After numerous negotiations, the parties finally reached a compromise in 1920. The rupee stabilized at 2 shillings or 10 rupees to the pound and in came the new currency-the Florin.   

Almost as soon as the florin came into use, unprecedented market forces caused the Indian rupee to plunge in value to 1sh 6d. Since the EACB had pledged to redeem rupees in East Africa at 2 shillings, the florin became overvalued against the market price of the Indian rupee. The Indian rupee smuggling into East Africa began. This trafficking reached such high proportions that the EACB found itself facing bankruptcy. To counter this, the EACB forced the cessation of the Indian rupee as legal tender in East Africa in 1921. The residents asked to redeem their coins at the rate of one florin for each silver rupee. The East African shilling replaced the florin in 1922. The exchange rate was at 20 shillings to 1 pound. 

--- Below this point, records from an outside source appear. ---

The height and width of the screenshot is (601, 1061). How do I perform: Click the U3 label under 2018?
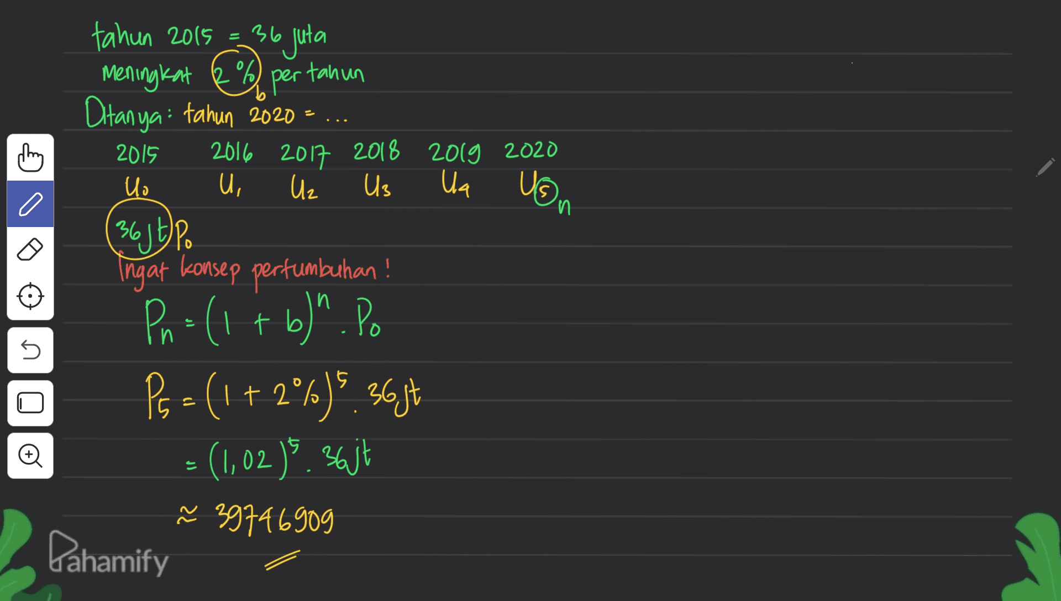click(x=377, y=185)
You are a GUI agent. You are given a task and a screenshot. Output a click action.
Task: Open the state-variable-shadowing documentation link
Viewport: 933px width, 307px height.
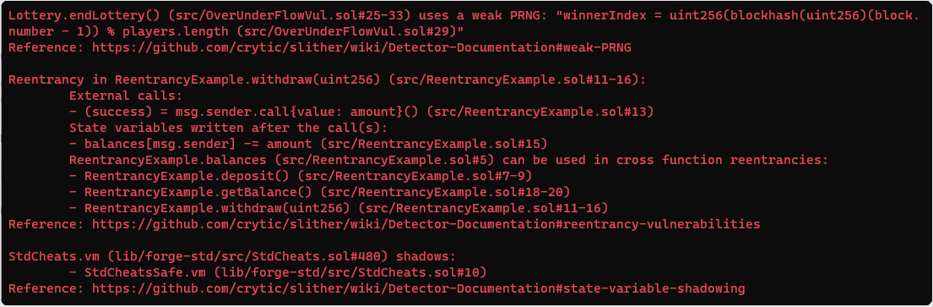[418, 289]
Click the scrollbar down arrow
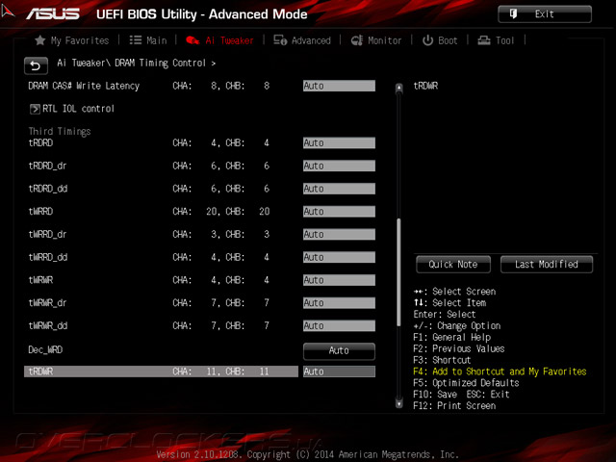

Solving the rupee crisis paved the way for other nations to come under the EACB. Zanzibar joined in 1936. In 1942, the board introduced the East African shilling as legal tender in British occupied Italian Somaliland, Eritrea and Ethiopia. The British protectorate of Somaliland followed suit in 1943. These countries withdrew from the currency board either after gaining independence or after creating their own currencies. This left the initial three territories.  

 Creation of the Central Bank of Kenya

After independence, EACB started performing some central banking functions in the absence of one. They provided credit to the government and lent to commercial banks for crop financing. However, the board’s functions could not match those of a central bank.  

The Central Bank of Kenya was finally established on 24th March 1966 and opened its doors to the public on 14th September 1966. CBK is mandated to formulate and implement monetary policy that promotes price stability. It also fosters liquidity, solvency and stability of the banking sector, issues currency notes and coins. Furthermore, it provides banking services to the government, commercial banks and other financial institutions.